Filters that can handle different data types such as Microsoft Word, Google Docs, etc.
Filters that can handle incoming data from external APIs.

Base

Abstract base class that's subclassed by every filter.

Base includes several methods to ensure data is properly normalized, formatted and returned. The .results() method is an @abstractmethod to enforce its use in subclasses.

Parameters

`tokens`

type <list>

A list of strings that will be searched for within a set of data.

`translations`

type <list>

A list of strings that will be removed during normalization.

Default

['0123456789', '(){}[]<>!?.:;,`\'"@#$%^&*+-|=~–—/\\_', '\t\n\r\x0c\x0b']

`bidirectional`

type <bool>

When True, token matching will be bidirectional.

Default

True

Note:

A common obfuscation method is to reverse the offending string or phrase. This helps detect those instances.

`caseinsensitive`

type <bool>

When True, tokens and data are converted to lowercase during normalization.

Default

True

Methods

`.results()`

Abstract method used to return results within a filter. This is defined by a Base subclass

`.maketrans()`

Returns a translation table used during normalization.

Returns

type <dict>

`.normalize(data)`

Returns normalized data. Normalization includes converting data to lowercase and removing strings.

Accepts parameter data.

Returns

type <tuple>

Note:

Normalized data is returned as a tuple. The first element is the original data. The second element is the normalized data.

`.parse(data)`

Returns parsed and formatted data.

Accepts parameter data.

Returns

type <dict>

Example

Assume we're searching for the token "Lorem" in a very short text string.

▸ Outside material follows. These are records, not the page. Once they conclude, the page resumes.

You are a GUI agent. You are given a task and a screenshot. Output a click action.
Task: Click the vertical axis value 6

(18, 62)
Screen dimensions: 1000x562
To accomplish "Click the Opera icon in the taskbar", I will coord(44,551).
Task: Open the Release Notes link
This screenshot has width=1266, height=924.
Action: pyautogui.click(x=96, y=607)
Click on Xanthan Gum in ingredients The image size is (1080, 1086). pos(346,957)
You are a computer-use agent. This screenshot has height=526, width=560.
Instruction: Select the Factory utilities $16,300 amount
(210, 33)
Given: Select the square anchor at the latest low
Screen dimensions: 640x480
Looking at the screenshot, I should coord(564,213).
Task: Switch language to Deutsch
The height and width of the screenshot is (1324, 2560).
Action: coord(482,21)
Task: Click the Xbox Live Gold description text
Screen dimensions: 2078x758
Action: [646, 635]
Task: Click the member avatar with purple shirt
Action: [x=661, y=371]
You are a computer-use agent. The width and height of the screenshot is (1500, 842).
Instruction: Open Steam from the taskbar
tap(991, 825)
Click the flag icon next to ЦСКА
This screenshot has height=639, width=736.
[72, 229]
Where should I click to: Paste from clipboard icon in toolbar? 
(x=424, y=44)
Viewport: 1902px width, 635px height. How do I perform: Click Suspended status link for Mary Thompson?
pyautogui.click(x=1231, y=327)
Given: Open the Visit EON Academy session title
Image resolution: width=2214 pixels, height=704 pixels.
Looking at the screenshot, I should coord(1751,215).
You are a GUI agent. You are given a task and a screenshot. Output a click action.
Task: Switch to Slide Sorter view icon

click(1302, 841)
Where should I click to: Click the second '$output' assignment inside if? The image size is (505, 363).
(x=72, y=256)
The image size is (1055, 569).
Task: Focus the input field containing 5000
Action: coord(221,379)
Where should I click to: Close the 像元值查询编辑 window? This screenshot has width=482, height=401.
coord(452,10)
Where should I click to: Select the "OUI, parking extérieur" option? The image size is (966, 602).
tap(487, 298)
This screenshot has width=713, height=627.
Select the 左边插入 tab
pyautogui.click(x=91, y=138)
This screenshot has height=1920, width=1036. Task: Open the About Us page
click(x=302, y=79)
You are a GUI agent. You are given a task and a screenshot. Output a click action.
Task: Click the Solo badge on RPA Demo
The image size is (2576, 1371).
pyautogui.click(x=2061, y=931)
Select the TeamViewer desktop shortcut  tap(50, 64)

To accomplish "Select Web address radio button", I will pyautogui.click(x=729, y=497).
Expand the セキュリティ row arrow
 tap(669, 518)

data = Text("Lorem ipsum dolor sit amet", tokens=["Lorem"])
print(next(data.results()))

The returned result would be formatted as:

{
    "data": "Lorem ipsum dolor sit amet",
    "flagged": True,
    "describe": {
        "tokens": {
            "detected": ["Lorem"],
            "count": 1,
            "frequency": {
                "Lorem": 1,
            },
        }
    },
}

Note:

.parse() should never be called directly. Use .results() instead.

Filters

Filters subclass and extend the Base class to support various data types and structure. This extensibility allows for the creation of powerful custom filters specifically tailored to a given task, data type or structure.

CSV

Parameters

CSV is a subclass of Base and inherits all parameters.

`path`

type <str>

Path to a CSV file.

Methods

CSV is a subclass of Base and inherits all methods.

`.save(path)`

Saves results to a file.

Accepts parameter path. path is the absolute path and filename of the new file.

Text

Parameters

Text is a subclass of Base and inherits all parameters.

`text`

type <str>

A text string.

`re_split`

type <str>

A regular expression pattern or string that will be applied to text with re.split before normalization.

Methods

Text is a subclass of Base and inherits all methods.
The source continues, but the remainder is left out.